[comp.lang.perl] recursive &func breaks s/

lawrence@epps.kodak.com (Scott Lawrence) (03/13/91)

I think that I have discovered a problem with substitution and
recursion.  Please someone demonstrate that I am wrong.

I was working on translating simple logical expressions into perl
expressions so that I could eval them.  A simplified version of
my program is included below to demonstrate the problem.

The function Expr uses a substitution operator with both the 'e'
and 'g' modifiers to match each word in an expression, and pass
it to a function (Atom) which returns a perl fragment that could
be evaluated to a boolean value (the evaluation is not important
to the demo, so I left it out).  For simple words, Atom just
wraps the word in a subroutine invocation (as in case 'foo'
below).  If the word has been defined to be a set ( using the
associative array %Set ), Atom calls Expr with the value of the
set, having wrapped it in parens.  The problem occurs when a
member of one set is another set, so that Expr is called a third
time; the remainder of the original call is lost.

-------------- example
demo% ./demo

Case = 'foo'                # This case is simple
Expr = 'foo'                # The expression is just one atom
Atom = 'foo'                # which is not a set
Result =>  &In('foo')       # the result is correct

Case = 'test'               # Slightly more complicated because test
Expr = 'test'               # is defined as a set by:
Atom = 'test'               # $Set{ 'test' } = 'foo & bar';
Expr = '( foo & bar )'      # which works,
Atom = 'foo'                # foo and bar are not sets
Atom = 'bar'                
Result => (  &In('foo')  &  &In('bar')  ) # so the result is correct

Case = 'set'                # 'set' is defined as a set by
Expr = 'set'                # $Set{'set'} = "test | done";
Atom = 'set'                # 
Expr = '( test | done )'    # set is correctly expanded
Atom = 'test'               # but the first atom (test) is also a set
Expr = '( foo & bar )'      # which is correctly expanded here
Atom = 'foo'                # and each atom is expanded ok
Atom = 'bar'                # but result is wrong - Atom is never called
Result => ( (  &In('foo')  &  &In('bar')  ) # for 'done' 

The final result should have been:

Result => ( (  &In('foo')  &  &In('bar')  ) |  &In('done') )
                                            ^^^^^^^^^^^^^^^^- omitted

I can rewrite this so that it doesn't rely on the s///eg to work,
but if it did work it would be much more elegant.  It looks to me
as though I either have a variable scoping problem or the return
stack is getting messed up.  Any suggestions?  Perl source for
demo follows, with my perl version info...

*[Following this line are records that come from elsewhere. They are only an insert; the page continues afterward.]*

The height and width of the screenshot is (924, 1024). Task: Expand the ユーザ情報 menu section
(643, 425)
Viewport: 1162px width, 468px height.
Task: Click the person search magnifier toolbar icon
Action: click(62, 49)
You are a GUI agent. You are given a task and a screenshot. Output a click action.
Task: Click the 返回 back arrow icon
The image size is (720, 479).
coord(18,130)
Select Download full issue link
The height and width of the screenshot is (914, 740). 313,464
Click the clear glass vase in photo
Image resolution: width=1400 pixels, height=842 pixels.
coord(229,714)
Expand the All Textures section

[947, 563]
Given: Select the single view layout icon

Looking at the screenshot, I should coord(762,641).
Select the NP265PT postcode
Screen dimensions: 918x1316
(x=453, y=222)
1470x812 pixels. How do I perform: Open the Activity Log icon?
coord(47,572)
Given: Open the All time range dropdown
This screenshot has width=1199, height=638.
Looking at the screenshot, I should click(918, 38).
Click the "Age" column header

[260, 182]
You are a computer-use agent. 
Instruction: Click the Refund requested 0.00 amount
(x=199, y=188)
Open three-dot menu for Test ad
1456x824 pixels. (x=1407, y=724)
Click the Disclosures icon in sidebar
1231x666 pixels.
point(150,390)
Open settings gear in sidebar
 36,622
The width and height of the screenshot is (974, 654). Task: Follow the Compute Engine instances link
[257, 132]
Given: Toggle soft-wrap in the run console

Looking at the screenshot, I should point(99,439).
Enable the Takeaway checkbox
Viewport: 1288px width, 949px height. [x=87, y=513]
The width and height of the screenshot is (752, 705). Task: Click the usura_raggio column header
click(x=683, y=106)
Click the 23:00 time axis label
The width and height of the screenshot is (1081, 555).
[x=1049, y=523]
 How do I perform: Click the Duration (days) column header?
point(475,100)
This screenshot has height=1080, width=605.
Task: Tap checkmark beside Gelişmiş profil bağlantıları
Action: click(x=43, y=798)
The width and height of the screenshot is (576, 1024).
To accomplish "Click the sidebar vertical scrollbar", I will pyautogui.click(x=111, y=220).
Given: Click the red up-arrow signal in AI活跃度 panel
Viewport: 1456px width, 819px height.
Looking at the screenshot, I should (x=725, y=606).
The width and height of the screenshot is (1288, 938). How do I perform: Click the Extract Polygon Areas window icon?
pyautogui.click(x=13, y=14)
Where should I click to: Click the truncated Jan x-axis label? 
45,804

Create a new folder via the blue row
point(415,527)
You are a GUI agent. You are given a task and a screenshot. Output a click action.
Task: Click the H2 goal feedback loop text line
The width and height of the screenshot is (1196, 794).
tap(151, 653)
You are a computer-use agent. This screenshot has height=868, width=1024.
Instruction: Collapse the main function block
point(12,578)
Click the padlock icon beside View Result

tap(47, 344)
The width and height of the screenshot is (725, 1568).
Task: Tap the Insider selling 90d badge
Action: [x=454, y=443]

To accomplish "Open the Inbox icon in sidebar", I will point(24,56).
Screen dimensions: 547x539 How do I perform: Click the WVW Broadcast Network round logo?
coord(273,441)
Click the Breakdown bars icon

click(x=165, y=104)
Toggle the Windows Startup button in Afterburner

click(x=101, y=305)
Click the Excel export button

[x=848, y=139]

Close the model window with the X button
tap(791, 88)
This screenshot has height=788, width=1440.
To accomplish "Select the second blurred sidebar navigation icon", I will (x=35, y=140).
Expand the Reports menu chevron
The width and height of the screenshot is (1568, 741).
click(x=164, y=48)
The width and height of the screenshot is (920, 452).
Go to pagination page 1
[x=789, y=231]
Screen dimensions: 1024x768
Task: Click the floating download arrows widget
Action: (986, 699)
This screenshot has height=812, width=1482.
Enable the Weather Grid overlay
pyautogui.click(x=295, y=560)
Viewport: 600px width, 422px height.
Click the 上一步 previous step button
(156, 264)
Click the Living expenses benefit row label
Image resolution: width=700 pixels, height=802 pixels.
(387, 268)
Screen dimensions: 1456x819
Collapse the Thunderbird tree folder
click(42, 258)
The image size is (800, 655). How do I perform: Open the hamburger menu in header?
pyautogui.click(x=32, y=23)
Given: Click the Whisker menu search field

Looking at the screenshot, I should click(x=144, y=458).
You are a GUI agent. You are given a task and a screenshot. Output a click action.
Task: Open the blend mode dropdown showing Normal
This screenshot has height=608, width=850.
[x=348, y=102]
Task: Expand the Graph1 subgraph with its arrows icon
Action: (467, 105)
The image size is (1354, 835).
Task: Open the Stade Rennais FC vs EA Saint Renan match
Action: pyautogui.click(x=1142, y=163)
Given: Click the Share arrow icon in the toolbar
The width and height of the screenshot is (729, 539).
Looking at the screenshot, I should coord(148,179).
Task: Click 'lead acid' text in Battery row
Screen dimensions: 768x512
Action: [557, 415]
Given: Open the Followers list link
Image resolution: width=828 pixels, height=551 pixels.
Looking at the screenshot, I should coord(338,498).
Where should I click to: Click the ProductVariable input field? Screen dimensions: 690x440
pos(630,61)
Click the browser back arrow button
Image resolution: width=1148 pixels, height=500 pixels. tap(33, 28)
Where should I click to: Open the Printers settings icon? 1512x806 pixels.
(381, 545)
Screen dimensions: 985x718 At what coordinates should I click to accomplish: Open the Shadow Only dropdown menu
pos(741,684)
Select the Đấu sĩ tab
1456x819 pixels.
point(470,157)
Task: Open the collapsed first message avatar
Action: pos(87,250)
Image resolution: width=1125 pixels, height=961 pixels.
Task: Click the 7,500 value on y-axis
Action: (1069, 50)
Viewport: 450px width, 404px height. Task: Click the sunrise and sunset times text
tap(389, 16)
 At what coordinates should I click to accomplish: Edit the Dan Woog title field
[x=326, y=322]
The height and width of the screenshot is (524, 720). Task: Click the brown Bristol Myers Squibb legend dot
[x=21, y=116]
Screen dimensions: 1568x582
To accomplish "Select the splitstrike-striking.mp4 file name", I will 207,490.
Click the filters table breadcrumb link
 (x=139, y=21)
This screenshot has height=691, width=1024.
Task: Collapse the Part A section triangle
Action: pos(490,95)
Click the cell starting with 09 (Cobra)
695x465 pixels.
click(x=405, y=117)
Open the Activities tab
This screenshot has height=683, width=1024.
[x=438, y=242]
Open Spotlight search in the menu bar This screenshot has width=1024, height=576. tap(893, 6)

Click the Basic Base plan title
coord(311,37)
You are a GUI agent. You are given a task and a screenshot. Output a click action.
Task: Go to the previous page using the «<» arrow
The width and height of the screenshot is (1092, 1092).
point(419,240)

$Header: perly.c,v 3.0.1.10 91/01/11 18:22:48 lwall Locked $
Patch level: 44

SunOS Release 4.1 (GENERIC) #1: Tue Mar 6 17:27:17 PST 1990

----------------- begin demo -----------------
#!/usr/local/bin/perl

$Set{'test'} = "foo & bar";   # one level of substitution
$Set{'set'} = "test | done";  # recursive substitution

@Cases = ( 'foo', 'test', 'set' );

test: while( $_ = shift @Cases )
{
    print "\nCase = '$_'\n";
    $Result = &Expr( $_ );
    print "Result => $Result\n";
}

sub Expr
{
    local( $Expr ) = $_[0];
    print "Expr = '$Expr'\n";

    $Expr =~ s/(\w+)/&Atom($1)/eg; # <<<<<<<<<<<<<<<< 

    return $Expr;
}

sub Atom
{
    local( $Atom ) = $_[0];
    print "Atom = '$Atom'\n";

    return defined $Set{ $Atom } 
           ? &Expr("( $Set{$Atom} )") : " &In('$Atom') ";
}
----------------------- end of demo ---------------------

--
--
Scott Lawrence             <lawrence@epps.kodak.com>  Voice: 508-670-4023
Atex Advanced Publishing Systems                        Fax: 508-670-4033
Atex, Inc; 165 Lexington St. MS 400/165L; Billerica MA 01821

brocher@urz.unibas.ch (Dominic Brocher) (03/13/91)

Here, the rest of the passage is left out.